→ **What is needed**: Please present the entries below as a numbered list, leaving out any blank lines.

→ **Material provided**:
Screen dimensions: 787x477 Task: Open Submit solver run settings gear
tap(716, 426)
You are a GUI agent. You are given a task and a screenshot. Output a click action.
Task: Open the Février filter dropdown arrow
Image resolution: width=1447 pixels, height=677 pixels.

→ **Correct answer**:
1. Screen dimensions: 787x477 Task: Open Submit solver run settings gear
2. tap(716, 426)
3. You are a GUI agent. You are given a task and a screenshot. Output a click action.
4. Task: Open the Février filter dropdown arrow
5. Image resolution: width=1447 pixels, height=677 pixels.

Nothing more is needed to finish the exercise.